CONCAT framework boosts multi-agent LLM efficiency by 2x with no training
Cut latency by 50% while outperforming trained methods—no fine-tuning needed.
A team of researchers from multiple institutions has introduced CONCAT (Consensus- and Confidence-Driven Ad Hoc Teaming), a novel framework designed to make large language model (LLM) based multi-agent systems dramatically more efficient without requiring any task-specific training. The core problem with existing multi-agent systems is the massive computational overhead from heavy communication between agents. Prior solutions involved training sparse communication graphs or fine-tuning planners, which limits generalizability and adds cost.

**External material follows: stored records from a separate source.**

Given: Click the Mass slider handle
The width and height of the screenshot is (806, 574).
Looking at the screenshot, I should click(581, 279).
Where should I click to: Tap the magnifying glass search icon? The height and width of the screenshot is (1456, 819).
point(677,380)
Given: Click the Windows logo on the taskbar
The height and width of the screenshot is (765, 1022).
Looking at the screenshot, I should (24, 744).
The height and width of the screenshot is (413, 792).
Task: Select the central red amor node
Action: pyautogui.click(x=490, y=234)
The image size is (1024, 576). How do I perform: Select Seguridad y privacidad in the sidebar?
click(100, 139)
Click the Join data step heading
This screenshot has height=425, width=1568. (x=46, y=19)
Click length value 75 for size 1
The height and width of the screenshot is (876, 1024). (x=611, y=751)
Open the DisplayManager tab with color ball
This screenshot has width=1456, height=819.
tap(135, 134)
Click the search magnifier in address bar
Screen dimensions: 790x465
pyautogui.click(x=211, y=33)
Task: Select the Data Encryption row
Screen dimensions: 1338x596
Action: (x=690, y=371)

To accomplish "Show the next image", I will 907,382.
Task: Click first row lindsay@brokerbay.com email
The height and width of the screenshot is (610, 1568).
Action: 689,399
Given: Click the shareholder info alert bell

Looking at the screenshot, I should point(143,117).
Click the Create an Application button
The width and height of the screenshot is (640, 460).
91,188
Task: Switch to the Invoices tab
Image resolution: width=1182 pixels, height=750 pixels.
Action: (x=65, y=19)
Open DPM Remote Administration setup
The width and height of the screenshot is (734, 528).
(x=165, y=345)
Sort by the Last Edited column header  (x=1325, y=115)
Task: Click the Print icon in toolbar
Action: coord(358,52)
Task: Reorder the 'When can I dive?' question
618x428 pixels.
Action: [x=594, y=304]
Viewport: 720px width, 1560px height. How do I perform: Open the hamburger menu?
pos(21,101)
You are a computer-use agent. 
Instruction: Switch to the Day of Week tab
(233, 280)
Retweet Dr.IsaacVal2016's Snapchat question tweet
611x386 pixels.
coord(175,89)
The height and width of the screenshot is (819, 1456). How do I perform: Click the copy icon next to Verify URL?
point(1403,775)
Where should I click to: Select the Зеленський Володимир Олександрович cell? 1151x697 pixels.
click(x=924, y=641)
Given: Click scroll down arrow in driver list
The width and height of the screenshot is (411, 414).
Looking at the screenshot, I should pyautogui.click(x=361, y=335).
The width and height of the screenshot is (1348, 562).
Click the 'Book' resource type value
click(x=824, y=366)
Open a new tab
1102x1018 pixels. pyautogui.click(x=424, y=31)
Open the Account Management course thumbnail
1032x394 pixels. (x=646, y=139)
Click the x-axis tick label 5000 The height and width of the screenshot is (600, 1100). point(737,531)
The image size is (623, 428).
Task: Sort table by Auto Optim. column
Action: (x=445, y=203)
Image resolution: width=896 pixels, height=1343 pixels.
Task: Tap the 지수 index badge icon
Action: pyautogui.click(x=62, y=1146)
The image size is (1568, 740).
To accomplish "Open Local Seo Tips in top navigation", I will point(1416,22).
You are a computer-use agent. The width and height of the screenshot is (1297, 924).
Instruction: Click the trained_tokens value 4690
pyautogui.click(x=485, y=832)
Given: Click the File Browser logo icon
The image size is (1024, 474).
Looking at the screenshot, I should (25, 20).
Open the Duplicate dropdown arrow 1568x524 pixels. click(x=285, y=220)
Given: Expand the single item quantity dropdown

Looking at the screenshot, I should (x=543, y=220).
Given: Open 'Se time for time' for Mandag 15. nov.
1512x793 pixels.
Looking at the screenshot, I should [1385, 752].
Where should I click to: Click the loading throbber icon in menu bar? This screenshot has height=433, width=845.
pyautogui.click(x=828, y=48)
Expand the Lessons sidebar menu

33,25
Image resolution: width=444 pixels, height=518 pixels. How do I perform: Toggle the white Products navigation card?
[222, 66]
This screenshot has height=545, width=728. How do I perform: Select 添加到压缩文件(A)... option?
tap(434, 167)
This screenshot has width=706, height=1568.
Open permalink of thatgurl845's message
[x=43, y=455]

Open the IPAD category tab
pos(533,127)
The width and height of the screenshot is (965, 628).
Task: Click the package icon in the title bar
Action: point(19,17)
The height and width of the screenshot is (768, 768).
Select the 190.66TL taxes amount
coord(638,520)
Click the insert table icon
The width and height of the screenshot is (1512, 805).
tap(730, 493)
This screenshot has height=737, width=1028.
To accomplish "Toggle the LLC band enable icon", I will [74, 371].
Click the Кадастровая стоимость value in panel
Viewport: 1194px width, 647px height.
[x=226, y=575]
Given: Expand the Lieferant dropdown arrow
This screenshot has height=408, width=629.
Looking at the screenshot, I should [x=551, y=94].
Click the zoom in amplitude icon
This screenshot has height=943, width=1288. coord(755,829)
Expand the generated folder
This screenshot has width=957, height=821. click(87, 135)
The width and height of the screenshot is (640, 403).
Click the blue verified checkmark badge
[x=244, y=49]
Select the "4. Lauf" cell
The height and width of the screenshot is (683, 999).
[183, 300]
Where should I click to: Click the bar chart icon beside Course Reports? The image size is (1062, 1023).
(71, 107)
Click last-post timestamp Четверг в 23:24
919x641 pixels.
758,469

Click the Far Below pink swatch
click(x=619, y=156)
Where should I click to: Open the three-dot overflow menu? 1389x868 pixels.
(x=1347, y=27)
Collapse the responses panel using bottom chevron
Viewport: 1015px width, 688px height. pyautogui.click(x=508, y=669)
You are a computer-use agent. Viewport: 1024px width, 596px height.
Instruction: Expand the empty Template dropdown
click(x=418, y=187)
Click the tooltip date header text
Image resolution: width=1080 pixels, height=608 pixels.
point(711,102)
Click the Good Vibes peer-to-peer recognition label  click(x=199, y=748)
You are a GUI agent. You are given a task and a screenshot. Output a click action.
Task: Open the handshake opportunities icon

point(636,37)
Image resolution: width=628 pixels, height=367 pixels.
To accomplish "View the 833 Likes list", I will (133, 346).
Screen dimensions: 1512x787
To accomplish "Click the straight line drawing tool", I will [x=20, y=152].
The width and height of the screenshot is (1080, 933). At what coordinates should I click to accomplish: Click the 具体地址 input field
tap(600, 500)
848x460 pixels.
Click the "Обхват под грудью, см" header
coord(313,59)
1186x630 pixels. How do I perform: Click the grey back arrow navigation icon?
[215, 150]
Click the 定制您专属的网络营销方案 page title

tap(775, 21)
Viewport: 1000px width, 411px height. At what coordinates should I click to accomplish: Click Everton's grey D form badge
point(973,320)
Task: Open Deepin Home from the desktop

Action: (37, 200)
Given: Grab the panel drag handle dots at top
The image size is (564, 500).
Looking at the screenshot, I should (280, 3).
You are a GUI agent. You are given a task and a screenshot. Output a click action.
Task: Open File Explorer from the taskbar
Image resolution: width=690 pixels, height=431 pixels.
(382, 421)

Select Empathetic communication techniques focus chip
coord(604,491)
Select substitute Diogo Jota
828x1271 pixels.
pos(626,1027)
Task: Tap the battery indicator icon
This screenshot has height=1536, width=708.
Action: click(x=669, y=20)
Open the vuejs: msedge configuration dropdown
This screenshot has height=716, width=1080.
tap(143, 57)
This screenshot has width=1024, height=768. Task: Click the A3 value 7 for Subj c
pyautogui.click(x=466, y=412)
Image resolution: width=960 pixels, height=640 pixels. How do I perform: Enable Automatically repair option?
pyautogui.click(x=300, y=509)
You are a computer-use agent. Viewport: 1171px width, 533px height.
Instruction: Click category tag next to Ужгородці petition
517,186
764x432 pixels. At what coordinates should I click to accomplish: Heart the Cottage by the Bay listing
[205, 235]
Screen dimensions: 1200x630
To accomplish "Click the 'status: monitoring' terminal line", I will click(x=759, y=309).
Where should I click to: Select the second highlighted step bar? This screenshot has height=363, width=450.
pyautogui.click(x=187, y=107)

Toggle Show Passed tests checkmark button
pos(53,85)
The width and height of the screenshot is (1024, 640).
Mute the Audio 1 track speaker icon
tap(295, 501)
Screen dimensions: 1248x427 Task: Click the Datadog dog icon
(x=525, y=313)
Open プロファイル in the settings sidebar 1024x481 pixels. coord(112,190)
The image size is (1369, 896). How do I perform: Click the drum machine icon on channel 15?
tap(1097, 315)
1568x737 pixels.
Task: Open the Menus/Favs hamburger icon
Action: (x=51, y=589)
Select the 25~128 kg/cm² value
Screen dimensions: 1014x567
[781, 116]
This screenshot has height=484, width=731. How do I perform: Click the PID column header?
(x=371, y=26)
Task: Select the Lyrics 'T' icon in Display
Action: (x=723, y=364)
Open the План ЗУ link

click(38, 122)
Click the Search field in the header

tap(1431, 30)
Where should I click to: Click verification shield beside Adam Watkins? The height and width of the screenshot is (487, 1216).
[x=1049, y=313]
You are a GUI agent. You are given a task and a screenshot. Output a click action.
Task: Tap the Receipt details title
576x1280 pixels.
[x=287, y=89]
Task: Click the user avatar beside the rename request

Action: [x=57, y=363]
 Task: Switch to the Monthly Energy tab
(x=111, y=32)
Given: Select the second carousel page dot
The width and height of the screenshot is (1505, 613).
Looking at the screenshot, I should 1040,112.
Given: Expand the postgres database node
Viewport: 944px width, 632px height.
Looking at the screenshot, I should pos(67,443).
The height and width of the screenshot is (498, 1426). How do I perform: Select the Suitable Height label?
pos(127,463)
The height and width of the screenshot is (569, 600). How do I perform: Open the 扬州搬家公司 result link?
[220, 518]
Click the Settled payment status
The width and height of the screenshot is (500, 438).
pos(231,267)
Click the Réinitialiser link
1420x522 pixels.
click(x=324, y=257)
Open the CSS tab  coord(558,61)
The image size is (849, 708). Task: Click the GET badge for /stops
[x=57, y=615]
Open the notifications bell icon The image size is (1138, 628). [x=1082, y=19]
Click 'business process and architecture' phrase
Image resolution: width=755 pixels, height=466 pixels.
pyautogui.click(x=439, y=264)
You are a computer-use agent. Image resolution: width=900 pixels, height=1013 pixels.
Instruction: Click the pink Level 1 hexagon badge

CONCAT solves this by first clustering agents based on their initial answers, then selecting cluster leaders according to each agent's confidence. A heuristic function grounded in Theory of Mind predicts the collaboration benefits between leader pairs using their answers and confidence scores. Finally, CONCAT prunes a percentage of inter-leader communications based on those predicted benefits, forming an ad hoc network. Across three LLMs and three benchmarks, CONCAT delivers up to 2.02x higher efficiency (accuracy per latency) versus LLM-Debate and reduces average latency by 50.1% on Qwen2.5-14B-Instruct, outperforming training-dependent methods like AgentDropout.
- Training-free: no fine-tuning or domain-specific adaptation required, preserving generalizability across tasks and models.
- Achieves up to 2.02x higher accuracy/latency ratio than LLM-Debate and reduces latency by 50.1% on Qwen2.5-14B-Instruct.
- Uses Theory of Mind-inspired heuristic to predict collaboration benefits and prune low-value agent communications.
Why It Matters
Enables faster, cheaper multi-agent LLM deployments without sacrificing accuracy or adaptability across domains.